If it is so wrong to stare at a car crash, then why are they so fascinating? And in these tough times, watching another crooked leader taking the “perp-walk of shame” brings a grin to even the most cordial of us. Leave it to the ever-precise Germans to define this feeling as “schottenfreud” or “the taking of pleasure in the misfortunes of others.” The more pompous or self righteous the civil servant, business titan, or do-gooder is, the more the French got it right, saying revenge is a dessert best enjoyed cold.

If schottenfreud is fun from a distance, why is it so painful to watch someone you care about become so impervious to their impact? It’s because we care. In my work, I have seen the following examples of owners breathing their own exhaust.

  • After failing to eliminate his salesforce by going direct to customers, the leader invites the reps to “come back home as all is forgiven” by his marrying the youngest sales rep.

  • Returning from France and bragging at work how much money he spent on wine, an owner cuts payroll and publicly borrows money from an employee.

  • After kiting a client’s postal check and firing his partner’s son, the tables are turned when he alerts the sheriff who impounds the owner’s boat just as he’s skipping town on it.

  • After showing off his new Ferrari, an owner takes me to his board room where he has taped (not framed) Penthouse centerfolds to the mahogany walls.  

While the stories are horrifying, I can vouch for the good intentions and years of sacrifice that preceded each owner’s fall from grace. But at some point a chip switched in the owner’s head and the disconnection from reality snowballed down a slippery slope of complete self-delusion.

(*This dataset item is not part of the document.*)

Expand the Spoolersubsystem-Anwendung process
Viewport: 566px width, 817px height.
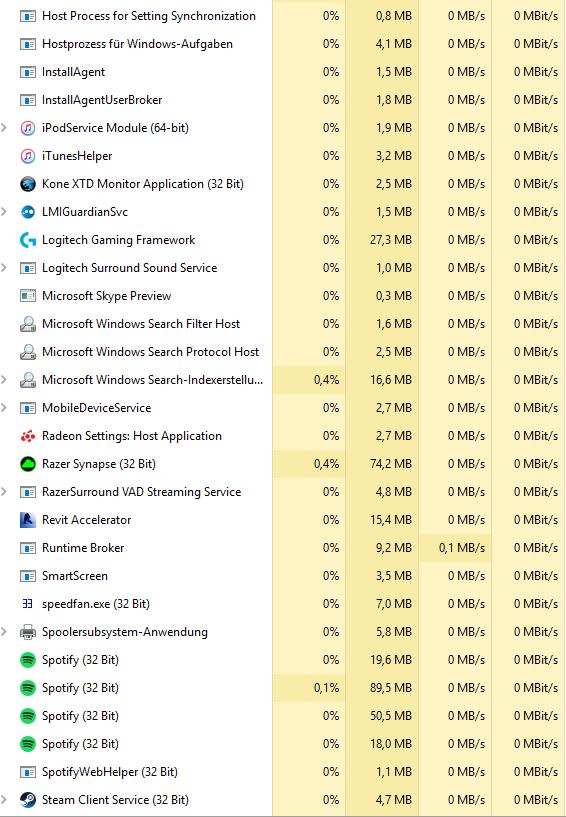pyautogui.click(x=4, y=632)

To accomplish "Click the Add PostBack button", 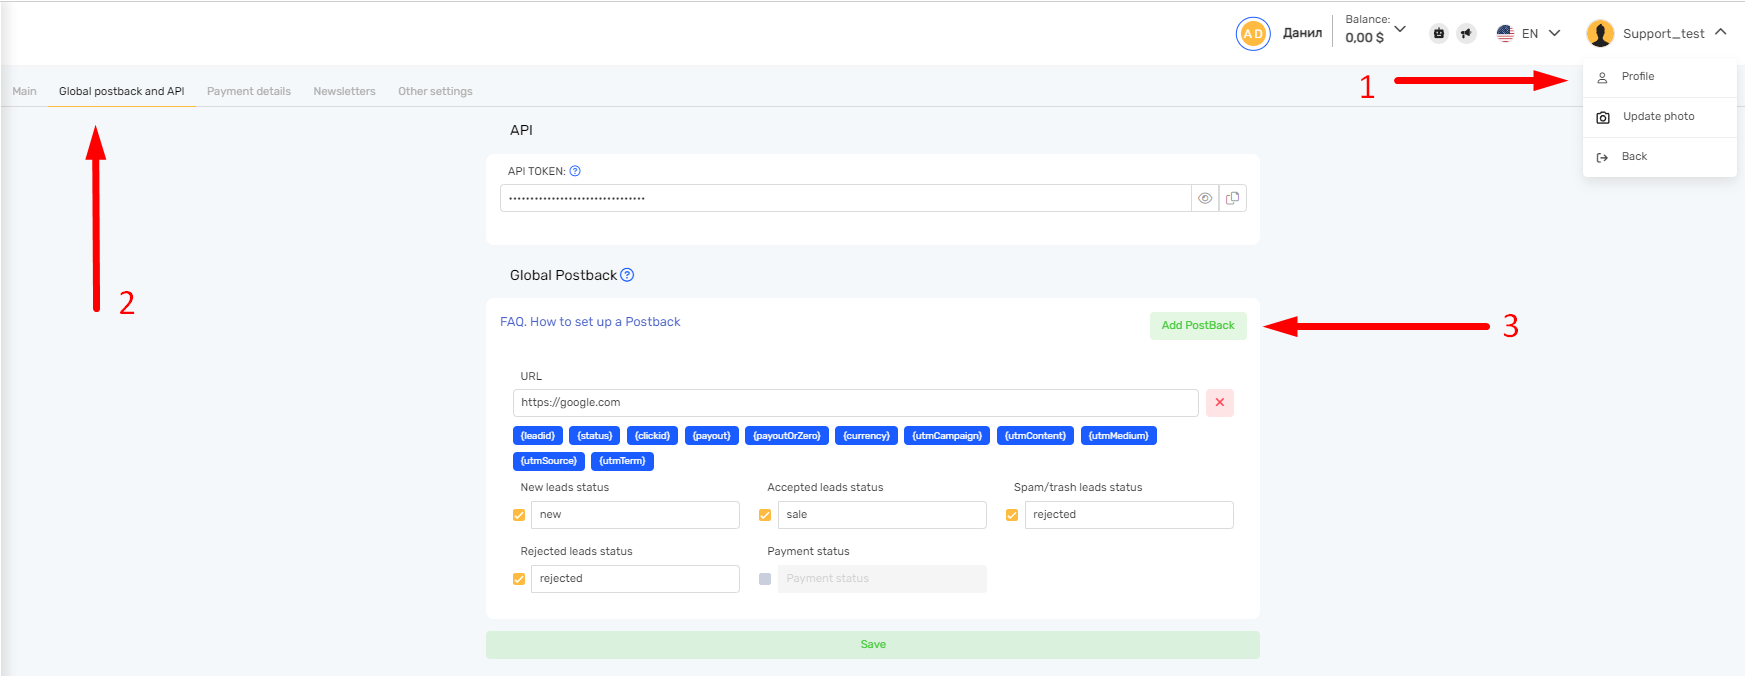I will (1197, 326).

How can you tell if an owner’s ego and braggadoccicio have overwhelmed their confidence and conviction? What kinds of brakes and controls can you hope they embrace? It is high time when an owner

  • Dismisses ideas as being irrelevant to their business when the ideas would create accountability

  • Responds to questions regarding how their business is doing, by insisting there is no way to better it. Period.

  • Believes that luck or being in the right place at the right time played no role in their success.  

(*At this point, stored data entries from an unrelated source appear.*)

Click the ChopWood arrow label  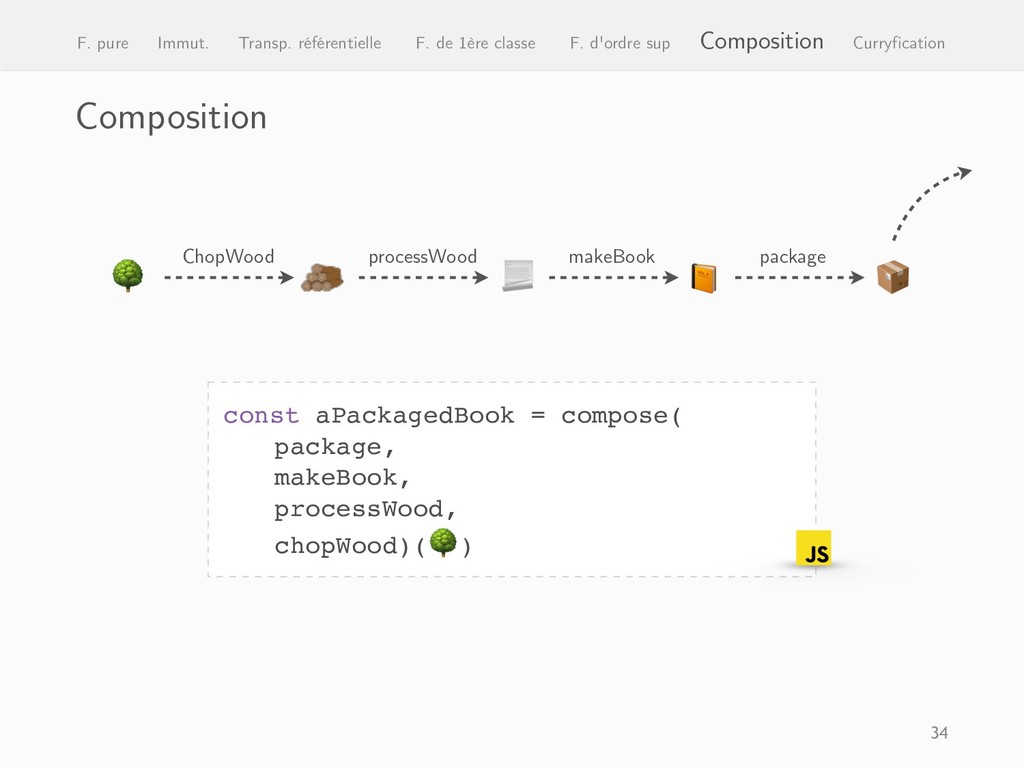229,256
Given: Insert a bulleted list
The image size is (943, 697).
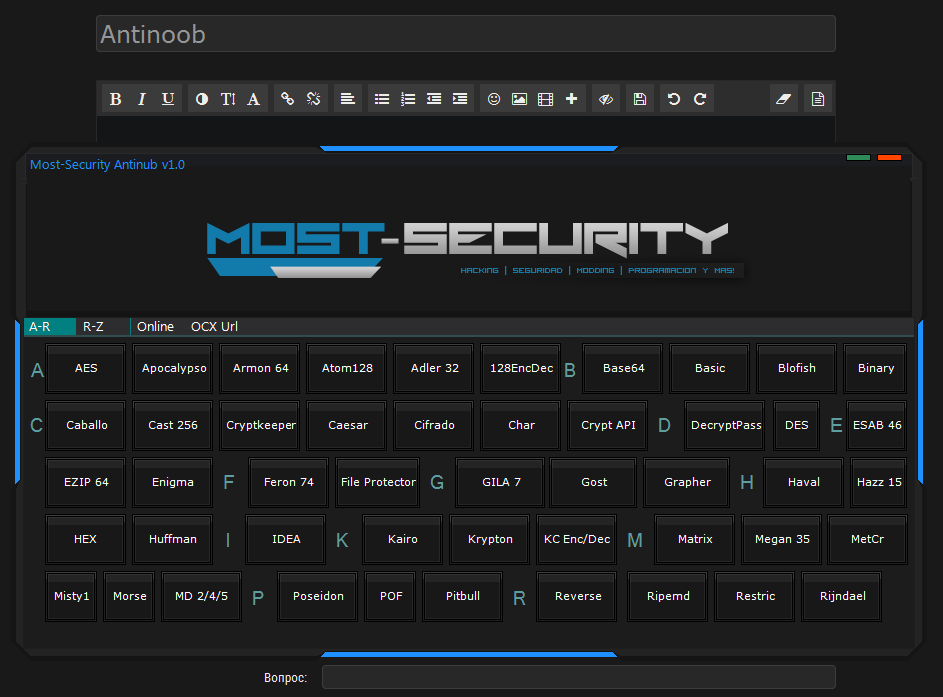Looking at the screenshot, I should [382, 99].
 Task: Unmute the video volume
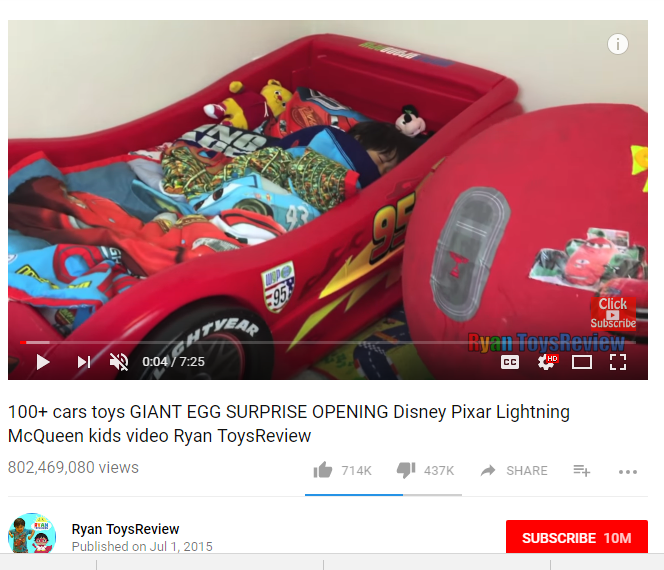[119, 362]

Business ownership has so little accountability and oversight that without devil’s advocates and contrarian data to strike a balance, dysfunction is likely. When owners start believing their destiny is assured, it’s more likely that things are never as good or as bad as they think they are.

Here are some simple questions to ask and assure their feet are on the ground and they are not breathing their own exhaust.

  1. What is their true price of being wrong?

  2. What is their true benefit of being right?

  3. Where does their comfort zone really end?

  4. Where does their dogma really begin?

    In such crazy times, there seems to be a fine line between stoicism and irrationality. Help the owners you know to stay on the right side and remember my favorite quote, “We become what we tolerate!”